● **你的任务**:
• a. 请把阅读材料中以“你应该使用”开头的那一段改写得更简短，保留其主要事实。
• b. 将记录中从包含“1683x1002 pixels. At”的那一行到包含“point(1085,237)”的那一行（首尾两行都算在内）整理成 JSON 字符串列表，每行对应一项，略去空行。

LeetCode 第68题:文本左右对齐
题目描述
给定一个单词数组 words 和一个长度 maxWidth,重新排版单词,使其成为每行恰好有 maxWidth 个字符,且左右两端对齐的文本。
你应该使用"贪心"的方法来放置给定的单词;也就是说,尽可能多地往每行中放置单词。必要时可用空格 ' ' 填充,使得每行恰好有 maxWidth 个字符。
要求尽可能均匀分配单词间的空格数量。如果某一行单词间的空格不能均匀分配,则左侧放置的空格数要多于右侧的空格数。
文本的最后一行应为左对齐,且单词之间不插入额外的空格。
难度
困难
题目链接
示例
示例 1:
输入:words = ["This", "is", "an", "example", "of", "text", "justification."], maxWidth = 16 输出: [ "This is an", "example of text", "justification. " ]
示例 2:
输入:words = ["What","must","be","acknowledgment","shall","be"], maxWidth = 16 输出: [ "What must be", "acknowledgment ", "shall be " ]
示例 3:
输入:words = ["Science","is","what","we","understand","well","enough","to","explain","to","a","computer.","Art","is","everything","else","we","do"], maxWidth = 20 输出: [ "Science is what we", "understand well", "enough to explain to", "a computer. Art is", "everything else we", "do " ]
提示
1 <= words.length <= 3001 <= words[i].length <= 20words[i]由小写英文字母和符号组成1 <= maxWidth <= 100
解题思路
分步处理法
这道题的关键是处理好以下几个方面:
- 确定每行能放下哪些单词
- 计算空格分配
- 特殊处理最后一行
- 处理只有一个单词的行
具体步骤:
- 遍历单词数组,确定每行的单词
- 计算单词间需要插入的空格数
- 分配空格(需要考虑均匀分配)

● **工作数据**:
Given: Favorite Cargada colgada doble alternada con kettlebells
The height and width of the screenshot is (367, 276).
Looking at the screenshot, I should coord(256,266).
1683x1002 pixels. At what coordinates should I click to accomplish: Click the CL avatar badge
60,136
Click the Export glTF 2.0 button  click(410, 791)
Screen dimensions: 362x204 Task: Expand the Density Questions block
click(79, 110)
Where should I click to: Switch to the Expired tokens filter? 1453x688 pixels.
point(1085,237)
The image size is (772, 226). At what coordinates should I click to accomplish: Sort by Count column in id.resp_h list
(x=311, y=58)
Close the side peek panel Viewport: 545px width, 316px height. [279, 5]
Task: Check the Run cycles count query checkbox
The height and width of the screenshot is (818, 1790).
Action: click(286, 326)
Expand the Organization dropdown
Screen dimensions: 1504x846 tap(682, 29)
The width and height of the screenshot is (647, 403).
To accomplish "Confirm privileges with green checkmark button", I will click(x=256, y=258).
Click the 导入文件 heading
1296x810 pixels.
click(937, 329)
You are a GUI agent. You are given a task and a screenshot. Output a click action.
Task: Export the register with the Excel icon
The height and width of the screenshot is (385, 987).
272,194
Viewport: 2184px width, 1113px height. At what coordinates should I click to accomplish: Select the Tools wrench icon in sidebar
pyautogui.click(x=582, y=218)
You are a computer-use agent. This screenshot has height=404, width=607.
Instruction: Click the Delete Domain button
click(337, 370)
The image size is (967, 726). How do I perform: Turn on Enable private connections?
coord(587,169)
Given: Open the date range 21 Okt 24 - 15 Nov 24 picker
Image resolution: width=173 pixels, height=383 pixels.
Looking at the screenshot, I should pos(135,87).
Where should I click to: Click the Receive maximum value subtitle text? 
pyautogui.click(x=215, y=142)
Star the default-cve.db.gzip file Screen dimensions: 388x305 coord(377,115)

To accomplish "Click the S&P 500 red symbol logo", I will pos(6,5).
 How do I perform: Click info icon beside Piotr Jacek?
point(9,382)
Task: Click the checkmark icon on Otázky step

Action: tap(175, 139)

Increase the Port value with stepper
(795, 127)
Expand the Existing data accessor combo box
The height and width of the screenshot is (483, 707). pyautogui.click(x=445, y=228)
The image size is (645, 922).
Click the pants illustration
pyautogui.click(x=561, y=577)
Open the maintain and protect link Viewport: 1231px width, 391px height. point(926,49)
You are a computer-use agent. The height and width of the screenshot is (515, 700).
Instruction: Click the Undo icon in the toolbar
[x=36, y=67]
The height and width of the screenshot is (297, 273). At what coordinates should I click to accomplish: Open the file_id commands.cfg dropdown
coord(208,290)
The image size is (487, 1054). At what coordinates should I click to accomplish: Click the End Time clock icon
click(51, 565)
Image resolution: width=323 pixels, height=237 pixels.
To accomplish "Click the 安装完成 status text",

● **参考答案**:
• a. 用贪心法排版：每行尽量多放单词，必要时用空格 ' ' 补足，使每行恰好有 maxWidth 个字符。

• b.
[
  "1683x1002 pixels. At what coordinates should I click to accomplish: Click the CL avatar badge",
  "60,136",
  "Click the Export glTF 2.0 button  click(410, 791)",
  "Screen dimensions: 362x204 Task: Expand the Density Questions block",
  "click(79, 110)",
  "Where should I click to: Switch to the Expired tokens filter? 1453x688 pixels.",
  "point(1085,237)"
]